La puerta de la verja estaba entornada. Landau miró al joven, y miró luego más allá de él hacia la gran galería construida cien años antes para impresionar a los turbulentos príncipes del Raj. Y antes de que nadie se diera cuenta, había cogido su cartera y, burlando las defensas aparentemente impenetrables erigidas para impedir exactamente un asalto como ése, estaba ya corriendo a toda velocidad con ella -«como un jugador de rugby, señor»- a través del sacrosanto patio y subiendo los escalones que conducían al enorme vestíbulo. Y estaba de suerte. Palmer Wellow, cualquier otra cosa que fuese además, pertenecía al lado apaciguador del Foreign Office. Y era día de servicio de Palmer.

– Hola, hola -murmuró Palmer mientras descendía los amplios peldaños y contemplaba la descompuesta figura de Landau jadeando entre dos corpulentos guardias-. Bueno, su estado es deplorable. Me llamó Wellow. Soy secretario residente aquí.

Levantó defensivamente el puño izquierdo, pero su mano derecha estaba extendida en ademán de saludo.

– Yo no quiero un secretario -dijo Landau-. Yo quiero un alto funcionario o nada.

– Bueno, un secretario es bastante alto -le aseguró modestamente Palmer-. Supongo que es el idioma lo que le llama a engaño.
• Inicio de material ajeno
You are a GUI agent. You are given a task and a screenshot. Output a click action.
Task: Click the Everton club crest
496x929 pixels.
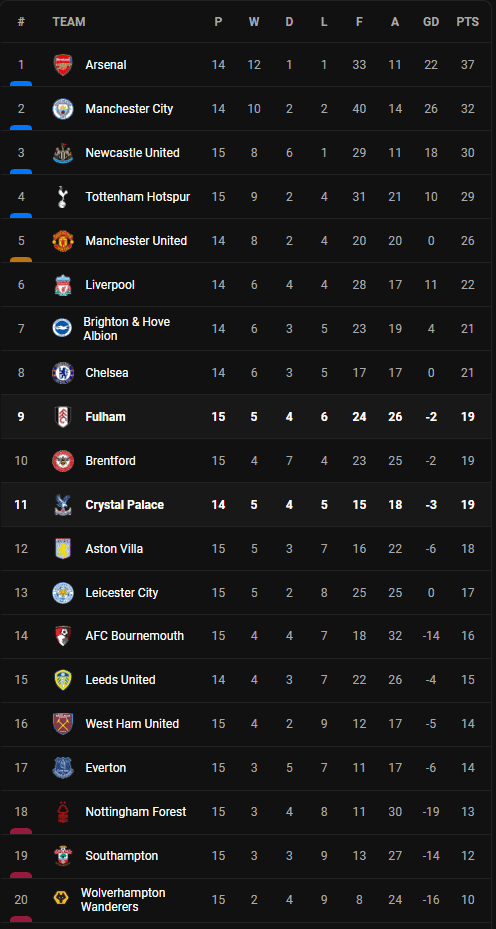[x=63, y=768]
Era justo dejar constancia, y así lo hizo nuestro comité, de que nada había que reprochar hasta el momento a la actuación de Palmer Wellow. Se mostró jocoso, pero eficaz. No cometió ningún error. Condujo a Landau a una sala de entrevistas y le invitó a sentarse, derrochando atenciones. Encargó para él una taza de té y le ofreció una galleta digestiva. Con una lujosa pluma estilográfica, regalo de un amigo, anotó el nombre y dirección de Landau y los de las compañías que contrataban sus servicios. Anotó el número del pasaporte británico de Landau y su fecha y lugar de nacimiento. 1930 en Varsovia. Insistió con desarmadora sinceridad en que él no sabía nada de cuestiones propias de los servicios de información, pero se comprometía a entregar el material de Landau a «las personas competentes», que, sin duda, le dedicarían la atención que merecía. Y como Landau volvió a insistir en ello, improvisó un recibo para él en una hoja con membrete azul del Foreign Office, lo firmó e hizo que el conserje añadiera un sello con la fecha y la hora. Le dijo que si había algo más que las autoridades desearan tratar, muy probablemente se pondrían en contacto con él, quizá por medio del teléfono.